Também foi publicada lei voltada à prevenção, exames e procedimentos relacionados ao tratamento do lipedema.
Está publicada na edição do sábado (27/3/26) do Jornal Minas Gerais, a Lei 25.781, de 2026, que dispõe sobre o direito da mulher a acompanhante em consultas, exames e procedimentos realizados nos estabelecimentos de saúde do Estado.
Resultado do Projeto de Lei (PL) 3.861/22, de autoria da deputada Ione Pinheiro (União), o direito fica assegurado sem necessidade de pedido prévio da paciente, exigência de justificativa ou necessidade de aviso sobre esse direito por parte do estabelecimento de saúde.
A mulher que estiver impossibilitada de manifestar sua vontade, poderá ter o acompanhante indicado por seu representante legal.
Nos casos de consultas, exames e procedimentos realizados em ambientes com restrições de acesso relacionadas à saúde e à segurança dos pacientes ou à exposição do acompanhante a riscos, o acesso do acompanhante deve observar as normas sanitárias.
Legislação prevê cuidados em casos de lipedema
Também foi publicada a Lei 25.782, de 2026, que estabelece diretrizes para as ações do Estado voltadas para a prevenção, o diagnóstico e o tratamento do lipedema e a recuperação da saúde da pessoa com essa doença.
A legislação derivou do PL 2.825/24, de autoria da deputada Ana Paula Siqueira (Rede), e prevê mais cuidados às pessoas que possuem essa patologia, caracterizada pelo acúmulo anormal de gordura em membros, acompanhado de dor e desconforto.
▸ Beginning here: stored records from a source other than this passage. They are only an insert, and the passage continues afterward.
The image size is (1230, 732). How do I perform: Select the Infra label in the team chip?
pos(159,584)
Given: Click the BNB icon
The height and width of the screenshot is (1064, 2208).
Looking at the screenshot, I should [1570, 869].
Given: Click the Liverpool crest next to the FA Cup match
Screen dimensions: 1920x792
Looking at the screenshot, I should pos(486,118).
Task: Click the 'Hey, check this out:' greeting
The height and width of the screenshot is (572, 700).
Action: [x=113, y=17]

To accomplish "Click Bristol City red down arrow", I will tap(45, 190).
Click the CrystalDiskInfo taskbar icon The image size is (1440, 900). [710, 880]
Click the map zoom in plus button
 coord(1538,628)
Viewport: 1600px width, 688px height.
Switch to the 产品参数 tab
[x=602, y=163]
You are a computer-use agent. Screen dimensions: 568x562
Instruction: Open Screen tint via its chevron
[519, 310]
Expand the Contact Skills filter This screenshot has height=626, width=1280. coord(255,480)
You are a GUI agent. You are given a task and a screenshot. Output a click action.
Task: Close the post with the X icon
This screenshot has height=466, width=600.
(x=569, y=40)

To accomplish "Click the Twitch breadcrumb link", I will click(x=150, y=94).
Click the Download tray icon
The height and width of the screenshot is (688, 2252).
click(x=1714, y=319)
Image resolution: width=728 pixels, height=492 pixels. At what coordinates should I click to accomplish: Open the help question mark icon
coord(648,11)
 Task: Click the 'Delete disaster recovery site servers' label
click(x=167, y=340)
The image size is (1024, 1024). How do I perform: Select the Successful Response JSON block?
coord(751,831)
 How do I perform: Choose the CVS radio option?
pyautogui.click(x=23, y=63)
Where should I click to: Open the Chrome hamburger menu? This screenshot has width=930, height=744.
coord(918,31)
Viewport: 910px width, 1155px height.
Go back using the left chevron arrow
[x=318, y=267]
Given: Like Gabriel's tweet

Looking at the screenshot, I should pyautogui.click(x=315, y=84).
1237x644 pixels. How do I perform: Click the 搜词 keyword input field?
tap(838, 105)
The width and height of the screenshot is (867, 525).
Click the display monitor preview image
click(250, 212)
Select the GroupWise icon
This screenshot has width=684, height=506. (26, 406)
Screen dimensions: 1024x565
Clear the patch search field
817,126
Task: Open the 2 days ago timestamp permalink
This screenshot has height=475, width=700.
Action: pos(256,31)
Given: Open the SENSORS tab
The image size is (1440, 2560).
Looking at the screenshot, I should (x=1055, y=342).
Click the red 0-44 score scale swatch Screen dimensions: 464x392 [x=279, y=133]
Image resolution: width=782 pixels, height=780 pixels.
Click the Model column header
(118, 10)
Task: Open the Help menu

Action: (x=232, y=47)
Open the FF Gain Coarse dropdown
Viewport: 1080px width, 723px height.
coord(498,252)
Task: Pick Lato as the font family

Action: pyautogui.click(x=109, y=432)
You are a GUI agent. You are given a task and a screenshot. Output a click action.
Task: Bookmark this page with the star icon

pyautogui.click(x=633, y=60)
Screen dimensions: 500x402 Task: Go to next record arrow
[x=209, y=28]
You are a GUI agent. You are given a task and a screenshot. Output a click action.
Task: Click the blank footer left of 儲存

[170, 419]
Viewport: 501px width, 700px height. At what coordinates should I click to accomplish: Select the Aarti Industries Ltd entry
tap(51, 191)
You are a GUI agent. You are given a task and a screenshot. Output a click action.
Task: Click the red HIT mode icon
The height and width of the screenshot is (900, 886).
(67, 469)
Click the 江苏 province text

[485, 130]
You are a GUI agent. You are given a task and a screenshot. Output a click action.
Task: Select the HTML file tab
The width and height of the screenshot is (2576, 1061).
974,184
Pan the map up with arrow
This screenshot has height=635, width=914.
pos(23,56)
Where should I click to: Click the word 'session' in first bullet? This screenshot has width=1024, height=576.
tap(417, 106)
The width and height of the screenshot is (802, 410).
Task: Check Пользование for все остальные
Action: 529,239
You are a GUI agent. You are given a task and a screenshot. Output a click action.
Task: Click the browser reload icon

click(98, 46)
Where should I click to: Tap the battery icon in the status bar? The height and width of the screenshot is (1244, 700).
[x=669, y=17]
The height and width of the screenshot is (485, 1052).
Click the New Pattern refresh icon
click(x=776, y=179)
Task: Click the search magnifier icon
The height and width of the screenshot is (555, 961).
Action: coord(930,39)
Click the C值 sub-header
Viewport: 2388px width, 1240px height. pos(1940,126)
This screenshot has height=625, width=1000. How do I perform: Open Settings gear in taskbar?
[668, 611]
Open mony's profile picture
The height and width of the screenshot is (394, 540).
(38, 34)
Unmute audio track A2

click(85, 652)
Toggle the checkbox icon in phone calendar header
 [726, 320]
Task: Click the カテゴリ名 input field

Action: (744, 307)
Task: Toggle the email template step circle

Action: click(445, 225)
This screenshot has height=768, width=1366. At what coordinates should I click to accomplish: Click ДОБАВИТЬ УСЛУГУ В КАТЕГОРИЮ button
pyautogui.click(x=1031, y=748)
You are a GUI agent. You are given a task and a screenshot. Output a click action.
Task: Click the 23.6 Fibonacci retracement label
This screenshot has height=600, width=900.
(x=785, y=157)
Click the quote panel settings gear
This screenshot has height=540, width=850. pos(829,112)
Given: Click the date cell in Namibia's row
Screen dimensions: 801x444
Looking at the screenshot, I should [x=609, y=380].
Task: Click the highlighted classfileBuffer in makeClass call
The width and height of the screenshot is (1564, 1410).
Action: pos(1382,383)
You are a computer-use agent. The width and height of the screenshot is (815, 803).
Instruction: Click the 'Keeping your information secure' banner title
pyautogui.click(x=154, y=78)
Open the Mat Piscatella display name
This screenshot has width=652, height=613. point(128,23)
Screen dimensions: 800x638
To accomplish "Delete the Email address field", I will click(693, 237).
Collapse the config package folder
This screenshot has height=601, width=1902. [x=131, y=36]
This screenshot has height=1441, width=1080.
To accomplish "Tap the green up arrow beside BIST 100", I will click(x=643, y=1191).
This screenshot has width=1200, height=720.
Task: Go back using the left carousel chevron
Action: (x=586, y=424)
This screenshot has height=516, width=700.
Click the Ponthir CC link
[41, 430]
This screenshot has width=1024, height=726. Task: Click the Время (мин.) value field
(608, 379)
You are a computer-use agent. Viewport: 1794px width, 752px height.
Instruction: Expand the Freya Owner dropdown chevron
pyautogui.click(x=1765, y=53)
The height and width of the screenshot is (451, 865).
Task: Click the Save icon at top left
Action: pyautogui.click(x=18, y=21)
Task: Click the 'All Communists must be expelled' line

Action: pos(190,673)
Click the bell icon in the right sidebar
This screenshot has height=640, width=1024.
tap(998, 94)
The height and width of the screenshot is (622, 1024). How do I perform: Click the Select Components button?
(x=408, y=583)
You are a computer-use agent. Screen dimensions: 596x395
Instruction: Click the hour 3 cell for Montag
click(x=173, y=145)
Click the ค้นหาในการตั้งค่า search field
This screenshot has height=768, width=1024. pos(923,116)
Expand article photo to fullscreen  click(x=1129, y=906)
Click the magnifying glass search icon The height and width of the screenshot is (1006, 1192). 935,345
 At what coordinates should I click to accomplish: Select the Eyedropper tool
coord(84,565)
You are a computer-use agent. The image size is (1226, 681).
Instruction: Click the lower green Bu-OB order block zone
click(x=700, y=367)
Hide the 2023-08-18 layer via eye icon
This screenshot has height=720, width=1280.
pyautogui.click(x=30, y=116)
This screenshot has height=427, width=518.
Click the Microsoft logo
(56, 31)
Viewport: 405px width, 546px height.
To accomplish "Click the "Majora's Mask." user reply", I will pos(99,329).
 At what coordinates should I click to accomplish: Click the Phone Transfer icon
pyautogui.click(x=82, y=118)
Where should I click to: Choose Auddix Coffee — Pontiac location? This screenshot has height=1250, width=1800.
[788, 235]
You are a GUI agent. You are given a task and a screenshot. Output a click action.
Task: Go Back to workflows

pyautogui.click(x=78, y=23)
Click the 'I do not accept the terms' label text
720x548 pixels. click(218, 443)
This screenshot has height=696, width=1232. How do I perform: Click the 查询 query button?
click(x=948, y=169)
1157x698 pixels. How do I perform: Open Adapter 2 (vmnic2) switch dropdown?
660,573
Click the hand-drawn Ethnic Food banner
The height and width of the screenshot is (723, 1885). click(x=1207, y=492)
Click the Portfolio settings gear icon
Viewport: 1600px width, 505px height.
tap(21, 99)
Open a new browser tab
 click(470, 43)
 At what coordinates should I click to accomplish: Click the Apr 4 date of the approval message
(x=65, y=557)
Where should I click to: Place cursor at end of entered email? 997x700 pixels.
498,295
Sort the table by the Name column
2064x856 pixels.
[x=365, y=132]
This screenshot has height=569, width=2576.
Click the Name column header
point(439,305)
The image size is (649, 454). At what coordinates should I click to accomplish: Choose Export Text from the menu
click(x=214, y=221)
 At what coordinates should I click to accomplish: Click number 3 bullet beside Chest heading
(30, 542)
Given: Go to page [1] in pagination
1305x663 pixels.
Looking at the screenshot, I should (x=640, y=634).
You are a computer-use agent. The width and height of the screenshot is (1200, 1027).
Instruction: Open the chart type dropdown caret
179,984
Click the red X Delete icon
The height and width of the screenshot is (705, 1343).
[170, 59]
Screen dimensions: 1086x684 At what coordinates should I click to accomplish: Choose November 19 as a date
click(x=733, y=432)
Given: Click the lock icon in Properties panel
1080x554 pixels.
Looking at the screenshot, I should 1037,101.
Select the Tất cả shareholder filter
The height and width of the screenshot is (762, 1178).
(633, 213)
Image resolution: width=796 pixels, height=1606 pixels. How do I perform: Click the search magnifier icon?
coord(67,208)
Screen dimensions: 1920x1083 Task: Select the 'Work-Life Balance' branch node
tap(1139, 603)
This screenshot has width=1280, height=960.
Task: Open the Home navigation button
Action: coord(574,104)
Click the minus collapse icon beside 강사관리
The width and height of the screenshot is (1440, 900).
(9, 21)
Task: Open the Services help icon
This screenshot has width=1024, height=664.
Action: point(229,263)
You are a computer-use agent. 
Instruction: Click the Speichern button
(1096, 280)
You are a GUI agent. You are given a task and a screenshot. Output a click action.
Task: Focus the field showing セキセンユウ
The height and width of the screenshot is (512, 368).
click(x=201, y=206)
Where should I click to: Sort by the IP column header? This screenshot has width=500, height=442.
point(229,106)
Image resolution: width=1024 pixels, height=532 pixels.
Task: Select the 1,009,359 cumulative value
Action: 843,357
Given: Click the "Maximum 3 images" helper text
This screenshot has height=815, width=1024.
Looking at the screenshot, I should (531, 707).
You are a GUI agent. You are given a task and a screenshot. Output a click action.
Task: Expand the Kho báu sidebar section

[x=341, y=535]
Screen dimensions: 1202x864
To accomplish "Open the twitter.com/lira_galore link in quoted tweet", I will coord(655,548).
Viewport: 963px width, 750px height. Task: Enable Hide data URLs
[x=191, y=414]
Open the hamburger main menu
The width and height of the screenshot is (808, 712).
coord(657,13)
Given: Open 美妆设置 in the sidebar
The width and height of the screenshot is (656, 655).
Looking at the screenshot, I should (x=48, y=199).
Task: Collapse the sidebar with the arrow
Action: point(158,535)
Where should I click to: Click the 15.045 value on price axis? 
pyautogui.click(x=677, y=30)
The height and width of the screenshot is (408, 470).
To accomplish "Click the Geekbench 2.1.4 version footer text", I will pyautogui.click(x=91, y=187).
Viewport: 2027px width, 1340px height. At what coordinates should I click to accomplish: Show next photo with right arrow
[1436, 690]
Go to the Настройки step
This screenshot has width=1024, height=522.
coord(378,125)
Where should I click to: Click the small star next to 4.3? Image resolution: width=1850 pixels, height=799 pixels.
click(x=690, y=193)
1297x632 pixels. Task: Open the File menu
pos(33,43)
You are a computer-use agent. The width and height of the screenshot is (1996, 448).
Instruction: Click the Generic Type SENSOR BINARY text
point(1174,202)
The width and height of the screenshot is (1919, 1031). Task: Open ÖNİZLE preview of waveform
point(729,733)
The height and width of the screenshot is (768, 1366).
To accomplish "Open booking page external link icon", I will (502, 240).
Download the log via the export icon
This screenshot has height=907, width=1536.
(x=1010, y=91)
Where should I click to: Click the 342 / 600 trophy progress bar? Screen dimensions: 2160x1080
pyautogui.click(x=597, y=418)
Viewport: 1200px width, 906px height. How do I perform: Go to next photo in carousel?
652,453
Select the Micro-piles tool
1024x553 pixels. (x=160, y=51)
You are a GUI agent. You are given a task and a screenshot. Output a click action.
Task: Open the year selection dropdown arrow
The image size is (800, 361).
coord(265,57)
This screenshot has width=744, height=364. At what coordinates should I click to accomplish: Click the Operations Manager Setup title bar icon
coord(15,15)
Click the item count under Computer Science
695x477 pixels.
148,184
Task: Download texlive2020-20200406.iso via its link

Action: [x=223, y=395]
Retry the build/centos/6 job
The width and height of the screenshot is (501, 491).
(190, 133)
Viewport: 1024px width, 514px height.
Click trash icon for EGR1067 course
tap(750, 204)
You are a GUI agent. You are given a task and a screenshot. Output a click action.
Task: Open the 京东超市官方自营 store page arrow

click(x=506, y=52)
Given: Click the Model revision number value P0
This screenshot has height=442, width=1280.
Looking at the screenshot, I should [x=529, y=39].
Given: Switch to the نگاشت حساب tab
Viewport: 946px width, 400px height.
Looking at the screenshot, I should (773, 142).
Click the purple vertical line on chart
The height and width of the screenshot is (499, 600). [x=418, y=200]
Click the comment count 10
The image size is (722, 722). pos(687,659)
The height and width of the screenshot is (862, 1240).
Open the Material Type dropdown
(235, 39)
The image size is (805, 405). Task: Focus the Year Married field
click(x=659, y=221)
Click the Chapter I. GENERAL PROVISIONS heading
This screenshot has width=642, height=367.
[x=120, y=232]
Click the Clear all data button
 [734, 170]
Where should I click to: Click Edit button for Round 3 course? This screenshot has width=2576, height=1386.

Entre as diretrizes previstas pela legislação, está o estímulo à divulgação de informações, comunicação e sensibilização da sociedade sobre o tema, a organização das ações e dos serviços destinados ao cuidado integral da pessoa com lipedema, em todos os níveis de atenção, garantindo o diagnóstico e o acesso a diferentes modalidades terapêuticas. A lei também prevê a promoção do atendimento multiprofissional, com oferta de cuidado compatível com as demandas da pessoa com lipedema.